Last week, the Japanese arm of PwC was suspended from practising for two months for complicity in fraudulent accounting at Kanebo, the cosmetics company. This is the latest in a series of accounting scandals that have destroyed Arthur Andersen and afflicted every major firm. The common feature is that the auditor is too close to the client. The result for the profession is that business has never been so good and public esteem never so low.

The process of sustaining reputation illustrates the most famous problem in game theory, the Prisoner’s Dilemma – rational crooks shop each other to their own ultimate disadvantage. For a single enterprise in a respected profession, or an individual practitioner in a respected firm, the most profitable strategy is to benefit from the reputation for rigour and integrity established by others without contributing to it oneself. But since free riding is the most profitable strategy for everyone, these reputations are eroded.

The Prisoner’s Dilemma is a powerful and insidious problem because everyone can recognise the undesirable consequences of their behaviour and yet continues to engage in it. Thieves will agree on the need to remain silent, but still confess if the result is a shorter sentence for them. Accountants will pontificate on the need to maintain high ethical standards and return to their offices ready to go the extra mile to please their corporate clients. To see the paradox is not to resolve it.

Economic theory and practical experience show that the only means of escaping the dilemma are repeated trials and changed incentive structures. For organised criminals to stay in business, they must look after their jailed accomplices’ families and seek revenge on those who violate the requirements of honour among thieves. The Mafia needs restrictive agreements to remain viable and for a long time so did the professions.

Professional self-regulation was based on cartels. Firms competed with each other in very gentlemanly ways. The rewards of partners were linked to seniority rather than to personal contribution. With revenue shares fixed, there was no conflict between the interests of the partnership and those of its members, or between the interests of the profession and those of professional firms.

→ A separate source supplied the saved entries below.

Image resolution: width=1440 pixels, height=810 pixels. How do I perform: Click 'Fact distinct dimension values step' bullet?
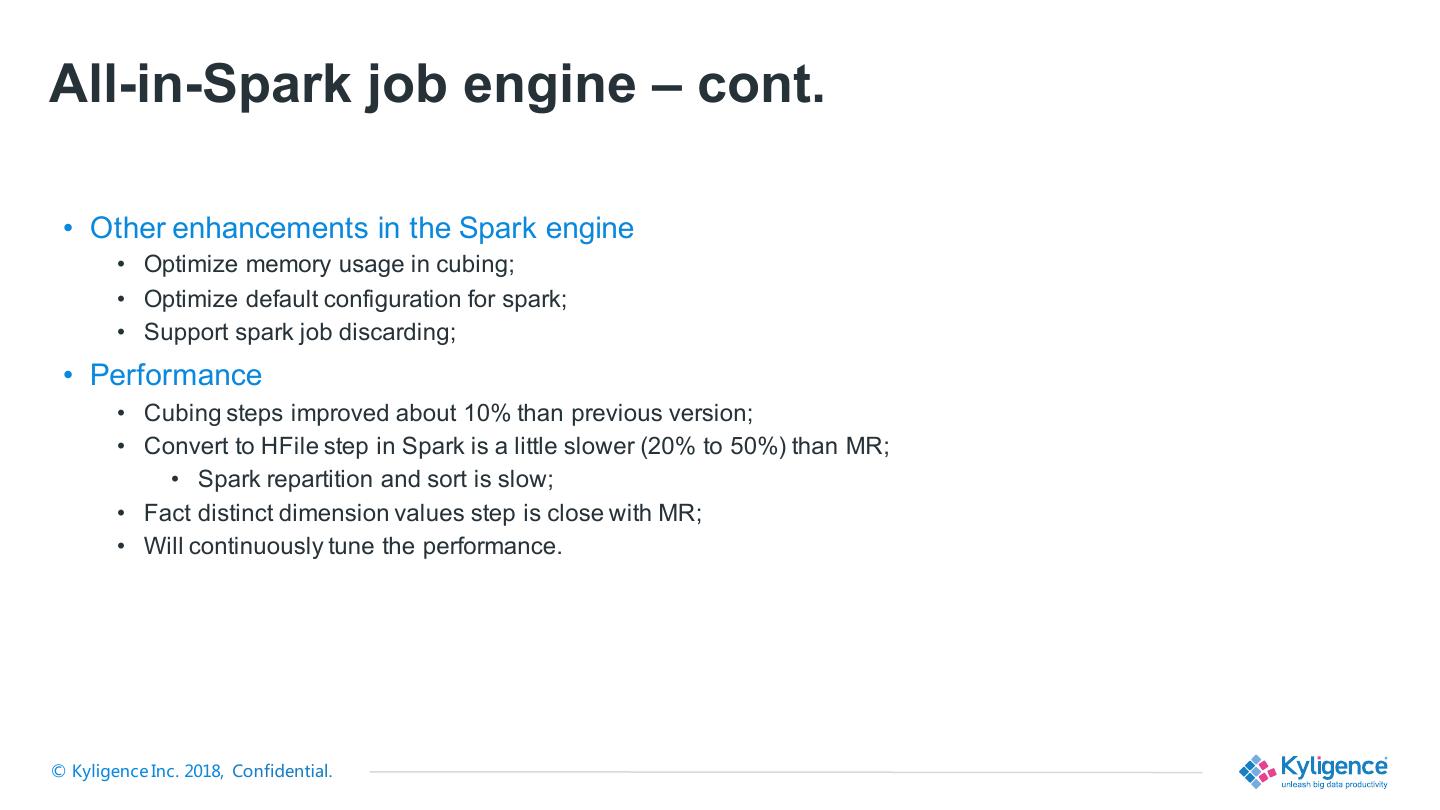click(422, 513)
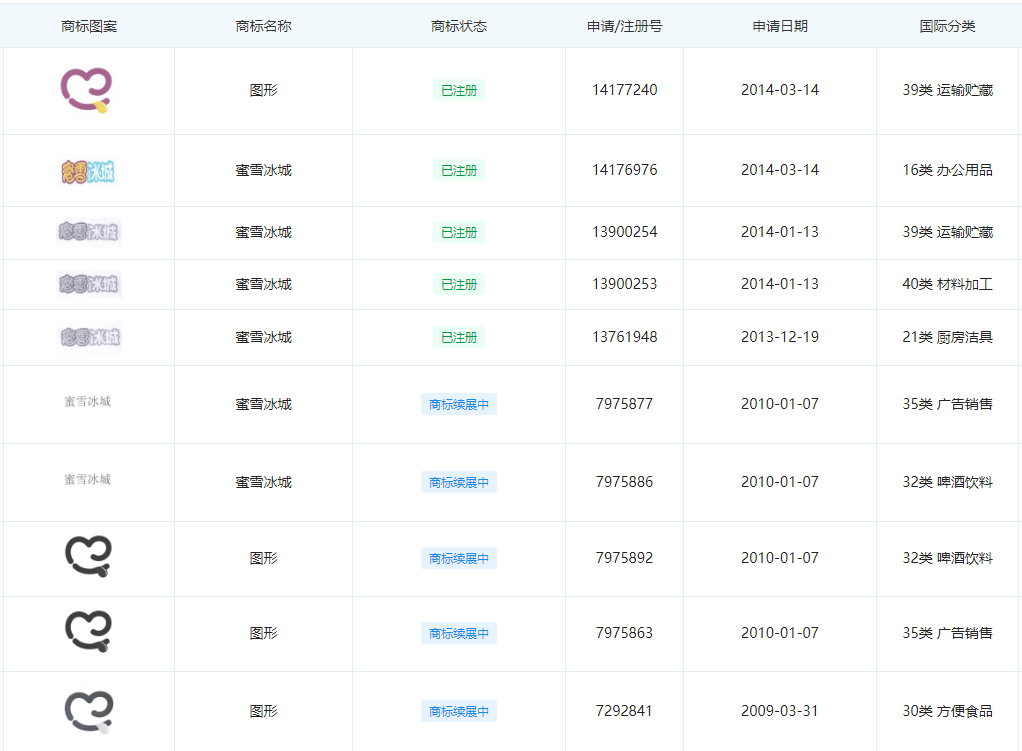Select the 蜜雪冰城 name in row 13900254

[263, 232]
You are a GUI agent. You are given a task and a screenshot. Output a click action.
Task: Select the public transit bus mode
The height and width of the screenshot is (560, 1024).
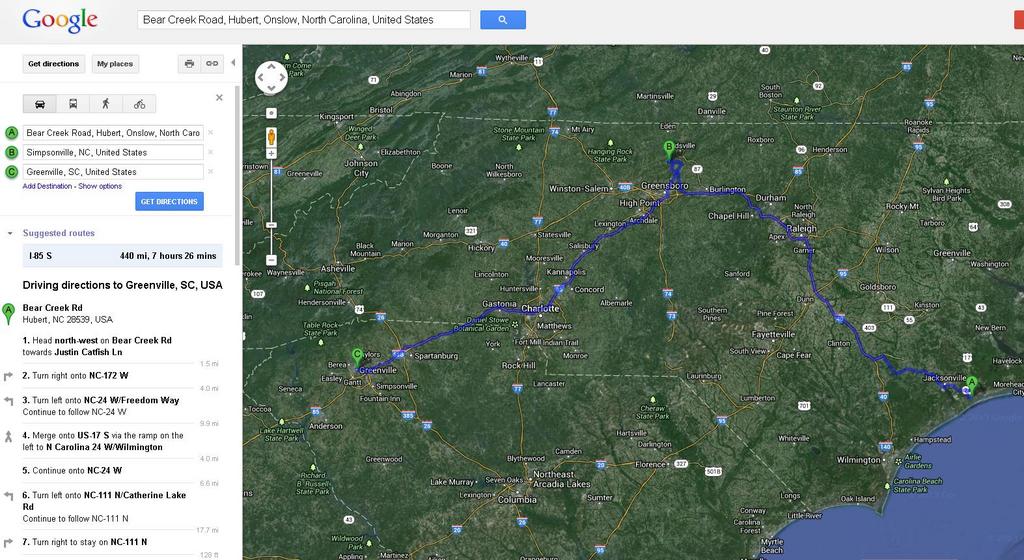click(x=73, y=104)
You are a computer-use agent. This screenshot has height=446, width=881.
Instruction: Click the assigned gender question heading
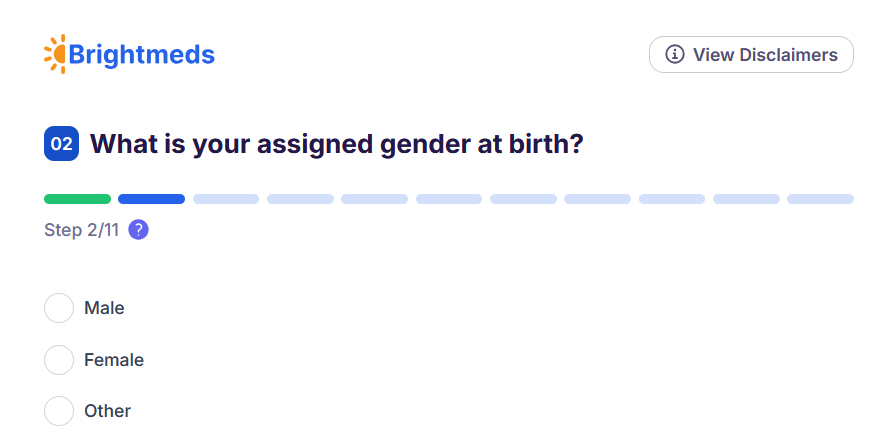pos(337,144)
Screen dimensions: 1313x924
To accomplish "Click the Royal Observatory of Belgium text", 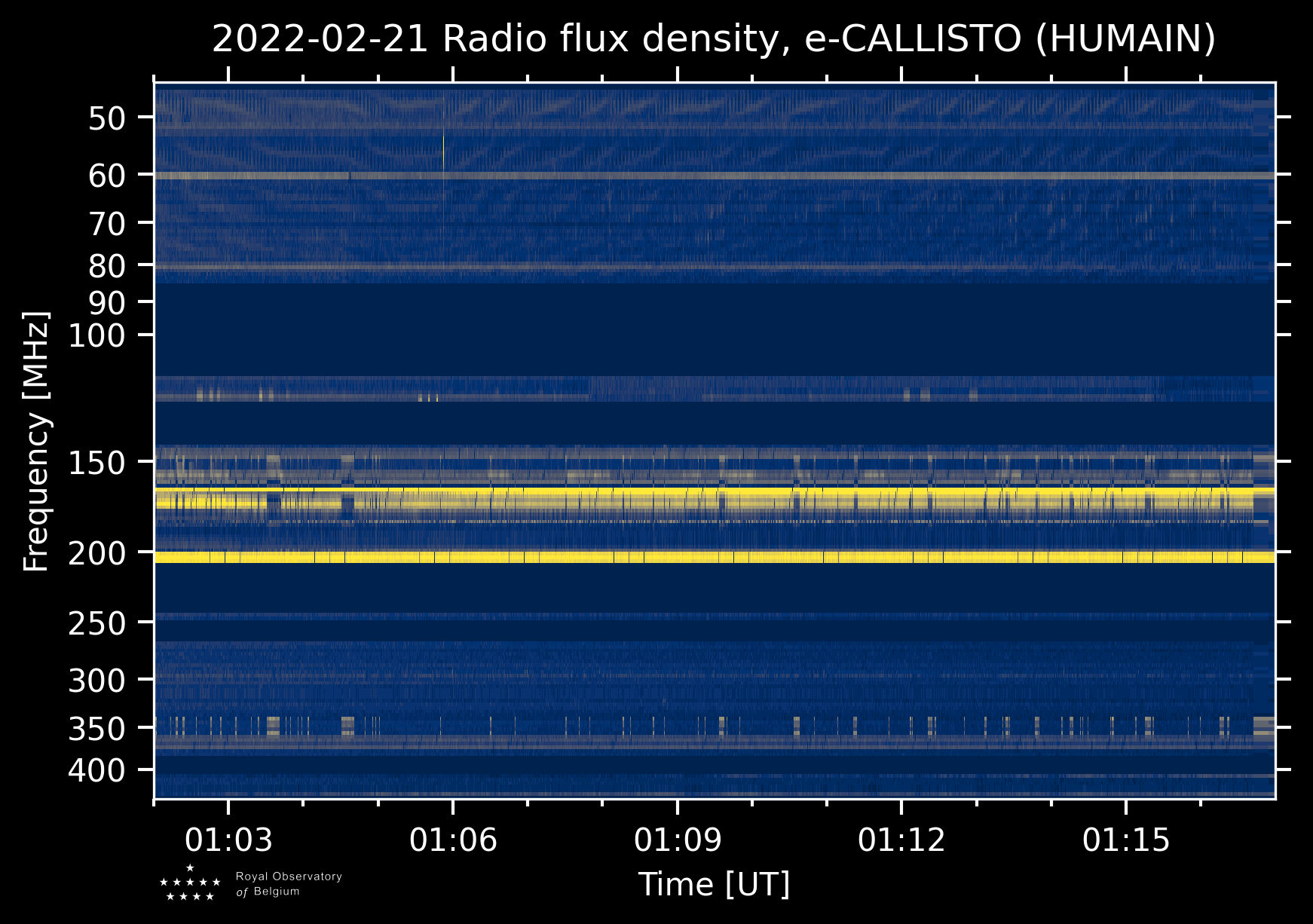I will 288,884.
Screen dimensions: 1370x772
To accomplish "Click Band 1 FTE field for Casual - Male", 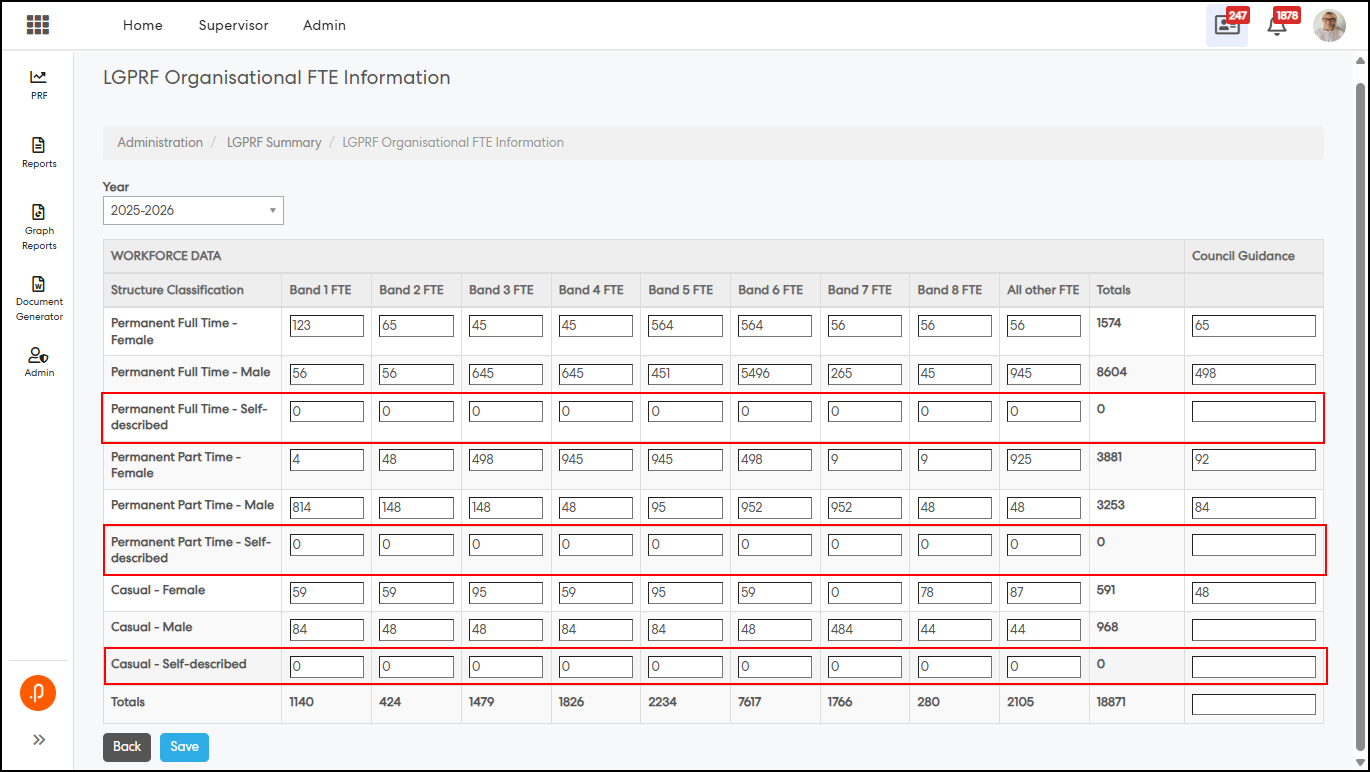I will [x=326, y=630].
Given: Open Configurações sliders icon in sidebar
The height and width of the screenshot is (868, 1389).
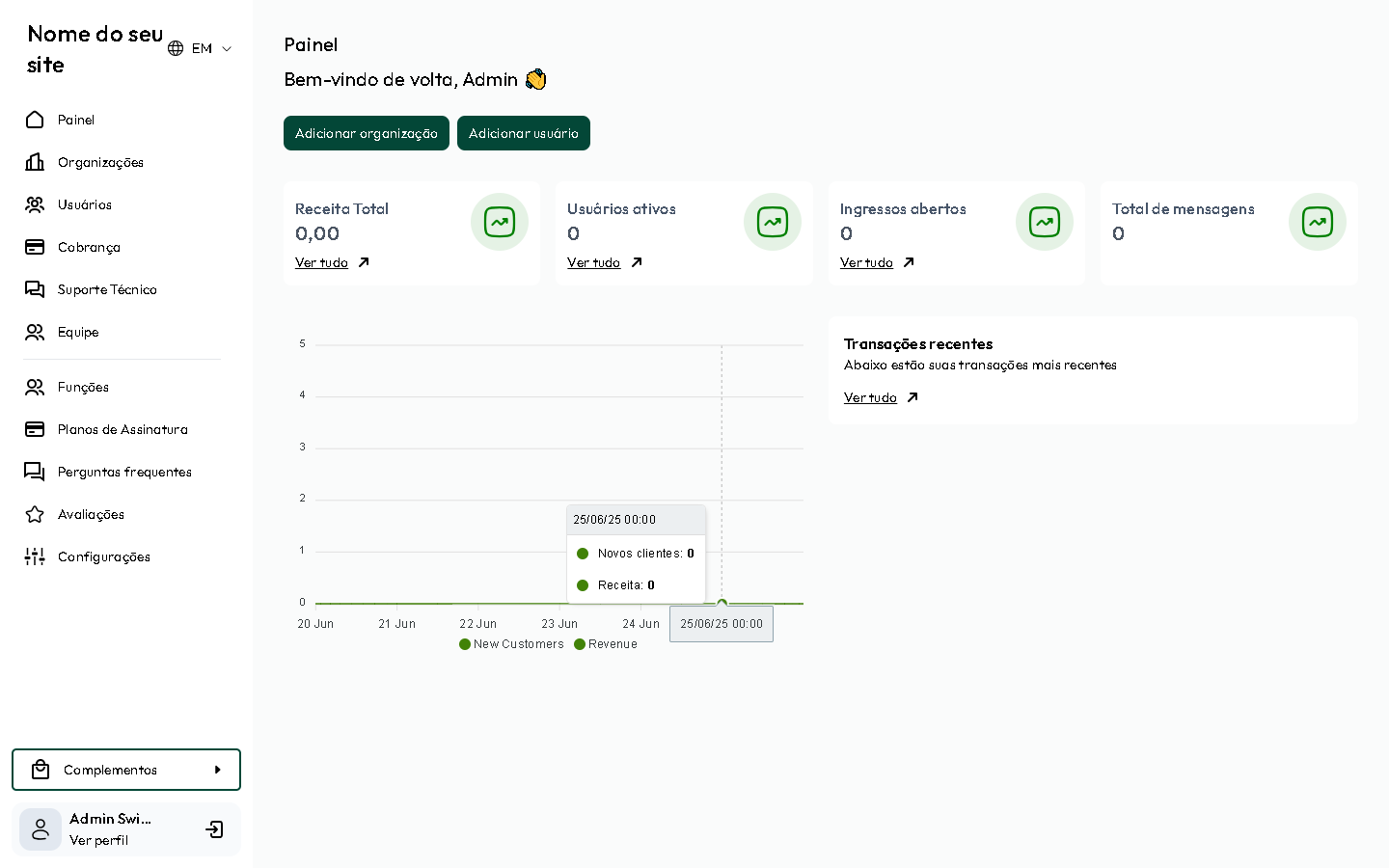Looking at the screenshot, I should coord(35,556).
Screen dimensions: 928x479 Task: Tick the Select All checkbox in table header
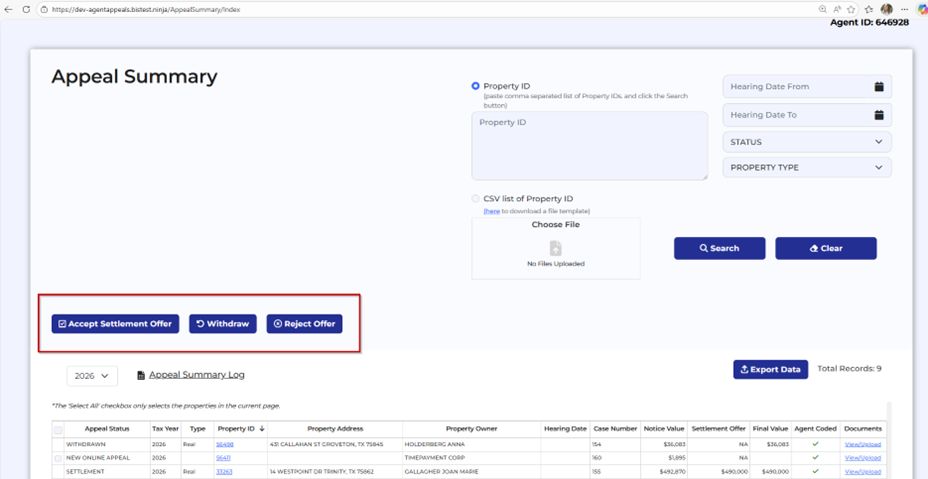[59, 429]
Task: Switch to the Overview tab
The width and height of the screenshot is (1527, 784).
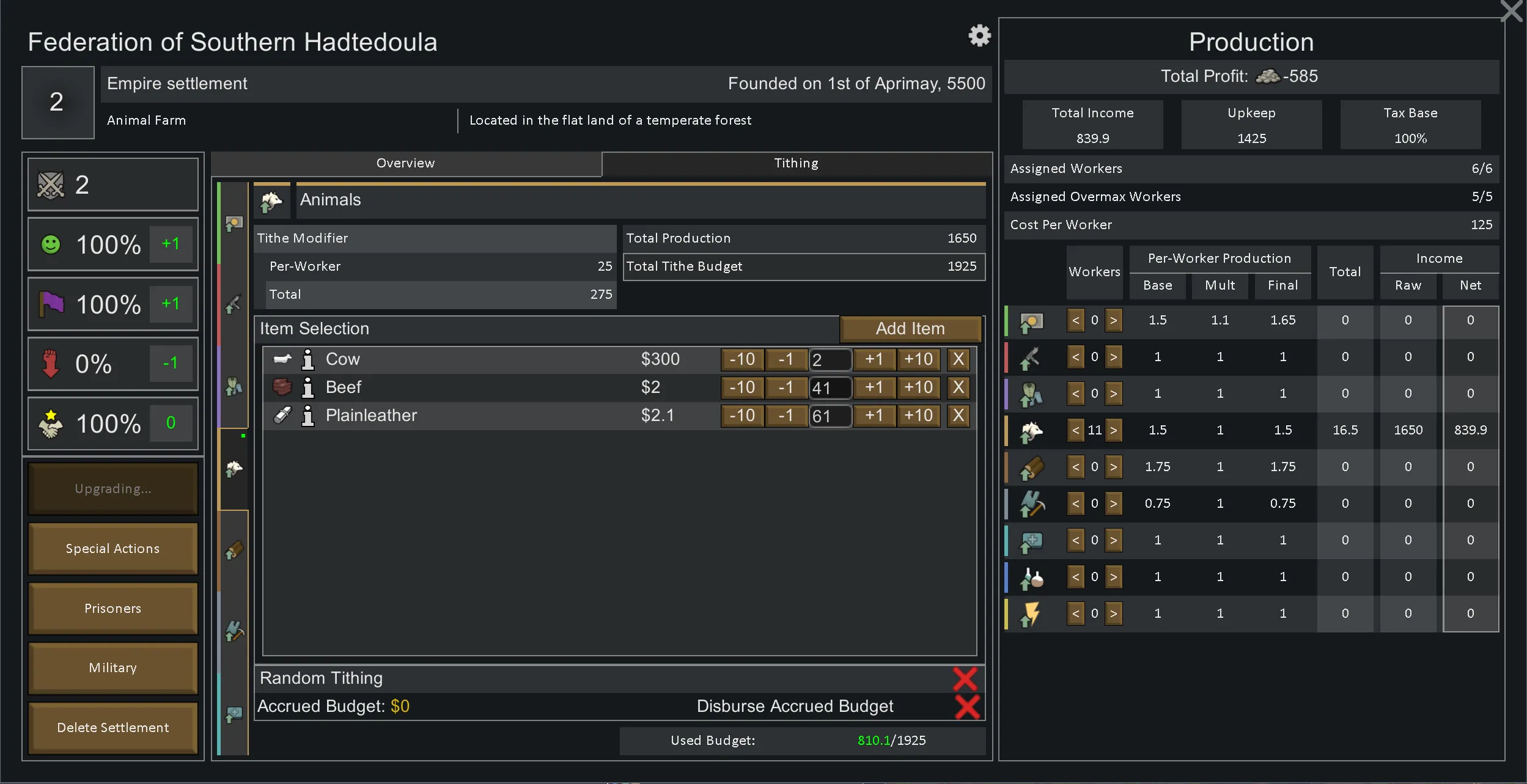Action: (406, 163)
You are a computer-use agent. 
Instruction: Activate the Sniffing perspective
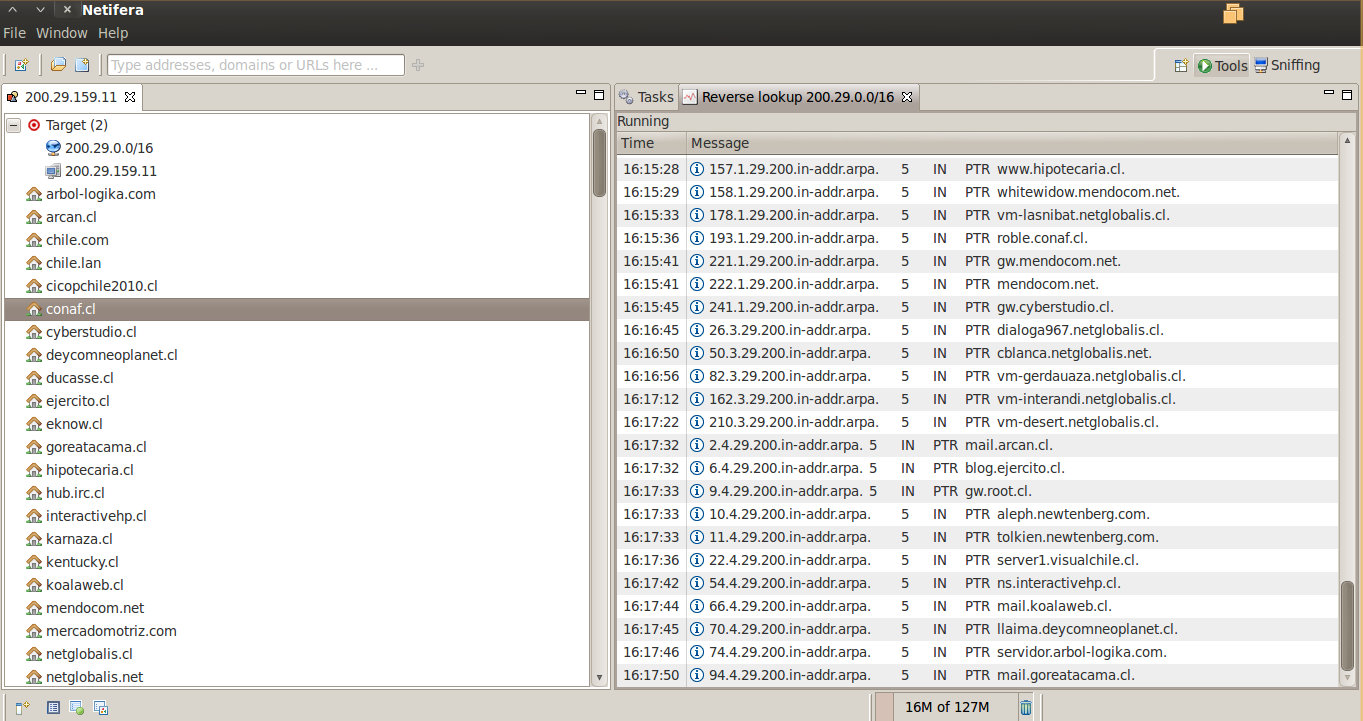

But, as with all restrictions on competition, these arrangements kept prices and salaries high, and discouraged innovation and enterprise. Self-regulation broke down as enthusiasm for market forces was reignited in the 1980s. In professional firms, a more individualistic culture promoted a shift from a partnership ethos to eat what you kill.

The merit of competitive markets is satisfied customers and so it is with supervisory services. If property owners hire the police, policing strategies will suit property owners; if burglars hire the police, policing strategies will suit burglars. Since the audit process is one in which the property owners – the shareholders – pay for the police and the potential burglars – the corporate executives – appoint them, we should expect scrutiny to be costly but not rigorous and frequently this is what we find.

The main solutions proposed have been of the separation of audit from consultancy and the rotation of audit partners or even audit firms. These address some manifestations of the problem, but not the fundamental conflict: as long as managers appoint auditors that conflict is inescapable. A radical approach would deprive them of this power of appointment. A more realistic approach would audit the audit process itself.

Quis custodiet custodes? The phrase is a reminder that the question of who guards the guards is hardly new. Throughout history, the answer has been other guards, charged with this responsibility. Regulatory bodies must take responsibility not just for accounting standards, but for standards of accounting; and acquire powers of inspection that are not dependent on complaint and in which the fact of investigation carries no stigma. The purpose is not to name and shame delinquents, but to give auditors backbone to resist pressure from their clients and to restore the ethos that has been undermined as accounting has shifted from liberal profession to competitive business.